While I certainly wouldn’t wish a giant cyst and it’s necessary surgical removal on anyone, I do wish everyone had the opportunity to experience the blessings that come from an event like this (or at least to intensely recognize the blessings surrounding them everyday). I am truly overcome with gratitude and humility. I have the best support system ever.
My mom has been here since the night before my surgery (two weeks exactly now) taking care of me and the kids….feeding us, cleaning, doing load after load of laundry, playing with the kids, driving us around…basically loving us in every possible way.
I have not cooked in two weeks and yet have eaten heartily (I take that back – I have only eaten heartily for nine days – since I was in the hospital before that – no hearty eating there). The amount of food in our house is incredible. Russ is getting spoiled…poor guy won’t know what to do when the food runs out and it’s back to me to determine and prepare what we eat. Taylor has also grown accustomed to her “church friends” coming bearing food. The one night we did not have a new meal (we needed a break to take care of some leftovers), she asked “Which of my church friends is bringing dinner tonight?” For all of us it’s a double treat because we get to see some of our favorite people AND get delicious dinners.
I love the note in a recent card from a loved one: “So, I’m southern and feel the need to feed you because that’s what we do when someone we care about is hurting.” That note included a gift card…we have received a few of those as well, so we can still eat when the meals run out. INCREDIBLE.
I received lots of beautiful flowers (and a balloon). It seemed like there was a steady stream of flower delivery people coming in. Flowers from friends, family, church people, and even the MUSC Dean’s Office (!). INCREDIBLE. I used to wonder why people sent flowers for things (other than an occasional love bouquet from your spouse), because really what do you need all those flowers for? But, man, did each arrangement bring a huge smile to my face! In the sterile white hospital room, I was surrounded by beautiful color, reminded of love and awesome people.
There were more cards than I could have dreamed
on top of the electronic love through comments here on the blog, on facebook, txt, and e-mail. I got a stack of magazines to keep my loopy brain entertained and some games to play with Taylor. I had visitors who braved the downtown craziness.
I am truly humbled by it all. It’s not that I ever doubted that I had great people in my life or that I was loved deeply by many, but I have just come to a new understanding and appreciation. I will never be the same (or at least I hope I won’t).

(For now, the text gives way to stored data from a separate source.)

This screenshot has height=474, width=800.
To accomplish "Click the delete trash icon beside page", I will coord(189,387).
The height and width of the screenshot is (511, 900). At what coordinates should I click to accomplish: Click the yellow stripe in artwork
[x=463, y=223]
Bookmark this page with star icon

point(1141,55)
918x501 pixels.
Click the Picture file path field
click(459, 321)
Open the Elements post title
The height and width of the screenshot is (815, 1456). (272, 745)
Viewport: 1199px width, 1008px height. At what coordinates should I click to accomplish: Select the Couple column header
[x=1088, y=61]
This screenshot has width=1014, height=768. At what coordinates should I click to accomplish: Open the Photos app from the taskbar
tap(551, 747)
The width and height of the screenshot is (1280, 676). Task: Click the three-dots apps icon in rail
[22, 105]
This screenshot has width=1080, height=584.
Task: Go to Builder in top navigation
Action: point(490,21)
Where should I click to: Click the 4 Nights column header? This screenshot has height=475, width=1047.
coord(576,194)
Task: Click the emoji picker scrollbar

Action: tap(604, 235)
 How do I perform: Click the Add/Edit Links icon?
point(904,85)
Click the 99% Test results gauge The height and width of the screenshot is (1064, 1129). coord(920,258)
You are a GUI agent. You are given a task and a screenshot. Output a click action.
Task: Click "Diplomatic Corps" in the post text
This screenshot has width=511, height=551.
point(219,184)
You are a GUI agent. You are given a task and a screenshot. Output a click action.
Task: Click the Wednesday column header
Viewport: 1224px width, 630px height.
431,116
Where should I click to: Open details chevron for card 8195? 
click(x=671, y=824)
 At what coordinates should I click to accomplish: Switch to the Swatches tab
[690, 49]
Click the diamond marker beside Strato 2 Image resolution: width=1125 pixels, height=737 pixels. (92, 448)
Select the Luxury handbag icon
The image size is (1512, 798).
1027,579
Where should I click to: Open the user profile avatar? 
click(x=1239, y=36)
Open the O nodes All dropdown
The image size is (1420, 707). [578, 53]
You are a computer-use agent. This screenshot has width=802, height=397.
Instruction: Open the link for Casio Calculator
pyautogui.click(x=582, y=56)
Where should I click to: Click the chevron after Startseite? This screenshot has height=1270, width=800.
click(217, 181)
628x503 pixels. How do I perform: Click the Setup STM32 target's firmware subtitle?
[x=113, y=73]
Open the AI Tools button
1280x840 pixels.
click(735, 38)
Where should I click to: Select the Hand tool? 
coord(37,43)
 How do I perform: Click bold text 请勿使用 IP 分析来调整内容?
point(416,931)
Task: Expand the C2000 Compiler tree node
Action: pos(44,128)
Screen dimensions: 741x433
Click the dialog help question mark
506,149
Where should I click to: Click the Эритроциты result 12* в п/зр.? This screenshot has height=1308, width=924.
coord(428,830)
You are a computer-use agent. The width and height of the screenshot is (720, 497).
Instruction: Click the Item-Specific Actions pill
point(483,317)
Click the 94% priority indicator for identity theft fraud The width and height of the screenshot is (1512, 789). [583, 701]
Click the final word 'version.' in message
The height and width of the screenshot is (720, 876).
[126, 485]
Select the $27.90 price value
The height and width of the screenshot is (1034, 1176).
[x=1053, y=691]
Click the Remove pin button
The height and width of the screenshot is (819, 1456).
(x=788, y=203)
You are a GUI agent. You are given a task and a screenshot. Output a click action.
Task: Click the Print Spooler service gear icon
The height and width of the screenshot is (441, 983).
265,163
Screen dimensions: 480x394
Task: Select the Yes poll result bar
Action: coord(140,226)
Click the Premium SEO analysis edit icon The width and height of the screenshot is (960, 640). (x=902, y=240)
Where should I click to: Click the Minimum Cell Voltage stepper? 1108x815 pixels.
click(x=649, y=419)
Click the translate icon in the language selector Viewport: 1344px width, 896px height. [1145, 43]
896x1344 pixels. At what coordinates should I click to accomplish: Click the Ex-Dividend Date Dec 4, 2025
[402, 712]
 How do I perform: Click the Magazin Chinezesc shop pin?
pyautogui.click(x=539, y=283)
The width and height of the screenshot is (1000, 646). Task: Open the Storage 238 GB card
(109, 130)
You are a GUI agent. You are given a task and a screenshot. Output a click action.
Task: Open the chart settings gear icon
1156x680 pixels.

I will begin writing thank you notes tonight, now that I’m feeling better and hopefully won’t fall asleep as soon as the kids are in bed. I made a list of everything people had done before Sunday because Russ wanted to make sure he knew what to thank people for when he saw them on Sunday…but I added all the non-church people as well for my future note writing (since the drugs do crazy things to my memory). When I handed Russ the list, he stood there for a second with his mouth wide open – in shock by all of the acts of service we have received.
Shock. Awe. Overwhelming Gratitude.
I am grateful for all of you – for your love and support and prayers. I couldn’t have made it through without them.